御书房内檀香袅袅,皇上正埋于奏折之中,听闻内侍通报,猛地抬起头,眼中掠过一抹真切的喜色,搁下笔便快步迎了上来,大笑着道“朕正想念冯掌柜,你这就来了,咱这不是有缘吗!”
娘亲上前一步,敛衽行礼,身姿挺拔,不卑不亢“民女冯雨汐,拜见皇上。”
皇上连忙伸手虚扶,语气中不免多了几分欢喜,笑意盈盈地看向娘亲“免礼免礼,冯掌柜私下里不必这般多礼。”

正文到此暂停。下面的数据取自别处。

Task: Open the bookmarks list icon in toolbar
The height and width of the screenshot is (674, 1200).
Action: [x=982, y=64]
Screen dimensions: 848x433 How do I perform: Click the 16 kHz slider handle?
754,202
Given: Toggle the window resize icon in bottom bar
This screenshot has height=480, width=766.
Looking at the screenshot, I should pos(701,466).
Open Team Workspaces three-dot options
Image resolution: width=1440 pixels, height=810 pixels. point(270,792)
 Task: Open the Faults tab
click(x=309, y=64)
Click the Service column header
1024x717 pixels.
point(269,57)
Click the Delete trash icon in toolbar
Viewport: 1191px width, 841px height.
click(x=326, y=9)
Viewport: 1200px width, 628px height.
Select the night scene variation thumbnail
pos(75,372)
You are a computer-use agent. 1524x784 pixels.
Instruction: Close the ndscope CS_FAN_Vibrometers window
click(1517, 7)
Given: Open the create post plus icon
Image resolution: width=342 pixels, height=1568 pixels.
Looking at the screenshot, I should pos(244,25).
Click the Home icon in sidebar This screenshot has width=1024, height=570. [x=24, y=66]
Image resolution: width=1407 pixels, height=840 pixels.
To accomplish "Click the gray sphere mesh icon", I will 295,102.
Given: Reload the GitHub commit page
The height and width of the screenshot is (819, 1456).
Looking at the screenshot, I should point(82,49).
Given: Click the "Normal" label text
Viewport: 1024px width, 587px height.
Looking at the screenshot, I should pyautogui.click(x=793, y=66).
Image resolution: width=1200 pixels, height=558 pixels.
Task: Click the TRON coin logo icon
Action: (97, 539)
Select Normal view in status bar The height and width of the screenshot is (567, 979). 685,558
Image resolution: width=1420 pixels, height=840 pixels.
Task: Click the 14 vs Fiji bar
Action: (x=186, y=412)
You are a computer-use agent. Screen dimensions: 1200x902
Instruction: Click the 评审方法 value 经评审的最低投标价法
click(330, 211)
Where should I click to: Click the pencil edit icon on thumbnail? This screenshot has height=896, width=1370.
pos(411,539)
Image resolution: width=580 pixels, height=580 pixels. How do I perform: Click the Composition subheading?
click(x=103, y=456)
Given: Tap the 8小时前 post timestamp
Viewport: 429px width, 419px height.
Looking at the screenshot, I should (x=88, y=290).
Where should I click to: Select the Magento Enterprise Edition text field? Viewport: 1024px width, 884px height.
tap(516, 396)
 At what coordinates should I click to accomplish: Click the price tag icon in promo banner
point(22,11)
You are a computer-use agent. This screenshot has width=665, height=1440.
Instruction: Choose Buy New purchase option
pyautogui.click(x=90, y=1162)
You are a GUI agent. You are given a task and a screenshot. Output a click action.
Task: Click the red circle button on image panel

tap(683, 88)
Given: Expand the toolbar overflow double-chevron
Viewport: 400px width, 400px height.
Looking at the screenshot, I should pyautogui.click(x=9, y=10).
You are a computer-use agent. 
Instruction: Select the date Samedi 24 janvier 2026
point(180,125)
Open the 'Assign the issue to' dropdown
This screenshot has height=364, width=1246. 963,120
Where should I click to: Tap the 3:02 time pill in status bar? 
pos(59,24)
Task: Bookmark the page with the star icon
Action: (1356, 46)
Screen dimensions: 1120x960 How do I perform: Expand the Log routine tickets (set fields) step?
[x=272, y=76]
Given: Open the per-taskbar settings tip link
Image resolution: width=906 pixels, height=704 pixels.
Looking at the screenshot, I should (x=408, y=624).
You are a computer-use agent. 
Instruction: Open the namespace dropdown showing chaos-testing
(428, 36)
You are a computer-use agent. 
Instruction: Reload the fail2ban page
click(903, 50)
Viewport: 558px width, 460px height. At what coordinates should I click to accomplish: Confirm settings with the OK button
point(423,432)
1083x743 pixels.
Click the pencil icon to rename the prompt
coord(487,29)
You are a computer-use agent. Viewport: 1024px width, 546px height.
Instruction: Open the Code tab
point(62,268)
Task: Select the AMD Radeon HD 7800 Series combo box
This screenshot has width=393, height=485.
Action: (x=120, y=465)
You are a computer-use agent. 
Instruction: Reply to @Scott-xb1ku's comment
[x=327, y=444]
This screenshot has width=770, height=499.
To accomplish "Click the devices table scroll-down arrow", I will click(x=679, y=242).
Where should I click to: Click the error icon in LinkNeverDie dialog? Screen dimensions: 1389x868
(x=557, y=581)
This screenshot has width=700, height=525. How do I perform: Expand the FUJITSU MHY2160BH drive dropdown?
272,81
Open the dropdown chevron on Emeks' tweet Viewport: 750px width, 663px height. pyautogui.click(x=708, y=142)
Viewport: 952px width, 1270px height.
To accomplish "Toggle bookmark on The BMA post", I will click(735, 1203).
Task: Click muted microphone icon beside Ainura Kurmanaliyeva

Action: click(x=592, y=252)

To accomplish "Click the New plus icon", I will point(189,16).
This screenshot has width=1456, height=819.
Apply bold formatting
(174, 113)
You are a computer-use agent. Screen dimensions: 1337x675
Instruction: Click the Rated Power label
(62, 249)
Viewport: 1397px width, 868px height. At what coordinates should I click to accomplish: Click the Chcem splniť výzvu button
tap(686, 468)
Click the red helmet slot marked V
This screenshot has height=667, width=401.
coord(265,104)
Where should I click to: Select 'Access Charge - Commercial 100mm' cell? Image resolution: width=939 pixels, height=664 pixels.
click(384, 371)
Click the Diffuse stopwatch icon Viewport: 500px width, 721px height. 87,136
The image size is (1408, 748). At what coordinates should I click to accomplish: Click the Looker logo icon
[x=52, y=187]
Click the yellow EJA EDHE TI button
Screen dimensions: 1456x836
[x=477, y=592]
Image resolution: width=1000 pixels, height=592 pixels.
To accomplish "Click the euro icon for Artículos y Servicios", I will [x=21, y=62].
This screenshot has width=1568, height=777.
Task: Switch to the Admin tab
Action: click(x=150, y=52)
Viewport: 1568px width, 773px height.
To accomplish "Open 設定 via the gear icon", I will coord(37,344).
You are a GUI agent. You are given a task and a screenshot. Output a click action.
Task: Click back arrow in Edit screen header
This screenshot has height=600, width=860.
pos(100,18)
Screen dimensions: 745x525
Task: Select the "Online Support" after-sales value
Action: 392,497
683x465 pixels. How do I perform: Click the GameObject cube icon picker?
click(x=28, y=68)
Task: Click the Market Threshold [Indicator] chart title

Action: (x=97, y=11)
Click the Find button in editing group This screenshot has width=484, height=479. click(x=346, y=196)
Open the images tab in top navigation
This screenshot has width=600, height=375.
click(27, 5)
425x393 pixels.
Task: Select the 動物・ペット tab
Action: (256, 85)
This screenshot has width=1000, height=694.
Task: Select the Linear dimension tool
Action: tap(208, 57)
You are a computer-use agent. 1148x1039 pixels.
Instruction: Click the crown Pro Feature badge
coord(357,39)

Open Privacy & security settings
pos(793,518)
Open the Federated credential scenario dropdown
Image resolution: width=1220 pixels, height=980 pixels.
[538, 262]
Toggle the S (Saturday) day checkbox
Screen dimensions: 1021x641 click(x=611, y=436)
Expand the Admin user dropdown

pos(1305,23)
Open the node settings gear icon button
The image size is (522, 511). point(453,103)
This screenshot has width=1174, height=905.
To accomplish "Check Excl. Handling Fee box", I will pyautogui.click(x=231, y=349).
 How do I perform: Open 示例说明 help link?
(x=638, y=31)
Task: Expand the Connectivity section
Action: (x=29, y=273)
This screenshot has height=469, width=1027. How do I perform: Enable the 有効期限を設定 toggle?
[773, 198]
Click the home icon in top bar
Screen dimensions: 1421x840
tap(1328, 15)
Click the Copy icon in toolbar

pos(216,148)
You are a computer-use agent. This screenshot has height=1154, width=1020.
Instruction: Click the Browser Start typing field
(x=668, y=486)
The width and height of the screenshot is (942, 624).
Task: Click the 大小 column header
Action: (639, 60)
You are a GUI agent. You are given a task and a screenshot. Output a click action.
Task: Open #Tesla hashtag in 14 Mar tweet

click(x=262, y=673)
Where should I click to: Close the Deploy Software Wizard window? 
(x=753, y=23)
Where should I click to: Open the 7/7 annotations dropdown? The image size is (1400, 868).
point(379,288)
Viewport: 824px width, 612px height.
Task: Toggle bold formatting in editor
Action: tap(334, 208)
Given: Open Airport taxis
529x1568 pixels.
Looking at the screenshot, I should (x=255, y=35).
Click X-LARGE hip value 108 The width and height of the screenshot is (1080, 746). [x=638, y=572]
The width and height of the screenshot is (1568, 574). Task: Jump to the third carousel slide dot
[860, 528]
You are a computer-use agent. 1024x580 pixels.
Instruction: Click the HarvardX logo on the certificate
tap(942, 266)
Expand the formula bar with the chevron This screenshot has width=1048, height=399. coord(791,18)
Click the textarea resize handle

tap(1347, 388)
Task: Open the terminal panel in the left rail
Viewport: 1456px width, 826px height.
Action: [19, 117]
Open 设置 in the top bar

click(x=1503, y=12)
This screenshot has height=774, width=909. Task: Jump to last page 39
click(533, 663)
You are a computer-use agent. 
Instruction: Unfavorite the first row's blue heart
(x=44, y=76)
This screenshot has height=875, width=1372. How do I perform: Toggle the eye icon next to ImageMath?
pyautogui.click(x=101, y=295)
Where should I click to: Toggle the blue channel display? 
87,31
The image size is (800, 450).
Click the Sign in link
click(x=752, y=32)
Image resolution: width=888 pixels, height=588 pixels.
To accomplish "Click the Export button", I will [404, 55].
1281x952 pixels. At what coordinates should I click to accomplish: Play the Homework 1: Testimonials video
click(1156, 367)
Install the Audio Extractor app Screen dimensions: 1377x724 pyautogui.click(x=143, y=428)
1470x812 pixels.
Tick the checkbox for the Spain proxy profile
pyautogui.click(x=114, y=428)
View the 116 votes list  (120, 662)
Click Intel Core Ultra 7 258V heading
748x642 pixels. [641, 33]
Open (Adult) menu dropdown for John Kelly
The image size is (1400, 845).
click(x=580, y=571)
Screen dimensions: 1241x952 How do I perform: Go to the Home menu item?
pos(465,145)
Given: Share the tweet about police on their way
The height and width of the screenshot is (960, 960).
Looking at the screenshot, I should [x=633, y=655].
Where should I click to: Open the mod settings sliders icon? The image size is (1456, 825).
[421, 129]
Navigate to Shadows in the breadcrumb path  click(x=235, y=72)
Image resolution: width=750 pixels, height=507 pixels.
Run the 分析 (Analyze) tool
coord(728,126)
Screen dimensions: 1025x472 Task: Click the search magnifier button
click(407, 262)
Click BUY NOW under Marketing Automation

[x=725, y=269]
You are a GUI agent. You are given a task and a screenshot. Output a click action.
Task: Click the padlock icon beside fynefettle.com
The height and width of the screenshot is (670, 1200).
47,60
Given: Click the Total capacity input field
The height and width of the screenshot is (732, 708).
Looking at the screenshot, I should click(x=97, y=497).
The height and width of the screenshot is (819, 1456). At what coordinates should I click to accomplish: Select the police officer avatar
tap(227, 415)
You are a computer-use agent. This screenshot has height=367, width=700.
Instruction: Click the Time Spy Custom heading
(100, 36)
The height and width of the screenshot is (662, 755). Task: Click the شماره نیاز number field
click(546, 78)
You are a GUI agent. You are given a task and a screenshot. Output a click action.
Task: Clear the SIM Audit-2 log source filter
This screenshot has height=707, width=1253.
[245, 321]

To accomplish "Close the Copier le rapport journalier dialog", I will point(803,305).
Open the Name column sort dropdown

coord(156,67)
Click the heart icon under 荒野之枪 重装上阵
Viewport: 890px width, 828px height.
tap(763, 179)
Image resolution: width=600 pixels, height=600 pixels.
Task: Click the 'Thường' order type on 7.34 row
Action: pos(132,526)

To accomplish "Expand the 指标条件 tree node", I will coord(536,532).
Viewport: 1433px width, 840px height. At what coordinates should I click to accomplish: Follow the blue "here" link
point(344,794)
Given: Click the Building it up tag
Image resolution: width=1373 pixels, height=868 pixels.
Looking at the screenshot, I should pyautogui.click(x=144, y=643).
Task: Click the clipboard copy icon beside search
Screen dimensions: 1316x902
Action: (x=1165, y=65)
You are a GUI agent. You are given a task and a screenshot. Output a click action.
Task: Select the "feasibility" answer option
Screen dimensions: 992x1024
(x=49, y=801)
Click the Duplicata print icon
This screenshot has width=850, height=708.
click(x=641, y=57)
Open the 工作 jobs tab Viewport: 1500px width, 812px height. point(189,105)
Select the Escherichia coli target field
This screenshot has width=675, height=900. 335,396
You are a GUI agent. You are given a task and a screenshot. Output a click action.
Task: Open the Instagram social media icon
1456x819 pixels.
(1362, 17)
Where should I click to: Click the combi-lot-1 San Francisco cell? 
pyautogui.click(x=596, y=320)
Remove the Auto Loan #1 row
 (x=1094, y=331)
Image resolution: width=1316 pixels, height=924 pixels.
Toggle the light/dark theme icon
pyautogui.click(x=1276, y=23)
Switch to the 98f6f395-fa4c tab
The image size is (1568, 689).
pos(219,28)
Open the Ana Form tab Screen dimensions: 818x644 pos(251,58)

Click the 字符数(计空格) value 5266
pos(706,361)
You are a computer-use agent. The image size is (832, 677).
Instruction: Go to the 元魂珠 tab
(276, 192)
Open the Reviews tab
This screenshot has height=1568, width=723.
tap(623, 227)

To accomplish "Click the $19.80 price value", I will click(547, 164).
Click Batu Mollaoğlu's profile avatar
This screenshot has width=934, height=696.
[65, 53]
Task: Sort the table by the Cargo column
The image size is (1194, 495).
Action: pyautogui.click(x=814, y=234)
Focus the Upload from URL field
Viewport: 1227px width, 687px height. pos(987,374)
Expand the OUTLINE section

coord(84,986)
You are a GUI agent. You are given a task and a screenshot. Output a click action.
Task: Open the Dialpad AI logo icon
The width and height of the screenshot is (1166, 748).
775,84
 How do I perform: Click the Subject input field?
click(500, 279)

他说着,目光落在娘亲那平静淡漠的脸上,又接着说道“朕看你这模样,怕是无事不登三宝殿,说吧,冯掌柜可是有什么要事要与朕商讨?”
娘亲颔,语气郑重“确有要事,民女今日前来拜见皇上,确有要事相商。”
皇上闻言,脸上的笑意淡了几分,眼底多了几分凝重,一抹失落转瞬即逝。
他转头看向身侧侍立的太监,微微递了个眼色。
那太监心领神会,当即扬声吩咐道“陛下与冯掌柜有要事相商,尔等且退下,守在殿外,无召不得入内!”
御书房内的内侍、宫女乃至值守的侍卫,齐齐躬身应诺,鱼贯而出,片刻间便退得干干净净。
厚重的殿门被轻轻合上,隔绝了外界的喧嚣,只余下皇上与娘亲二人,立于檀香缭绕的书案之前。
厚重的殿门缓缓合上,将外界的声息彻底隔绝,御书房内只余檀香袅袅,缠绕在君臣二人周身。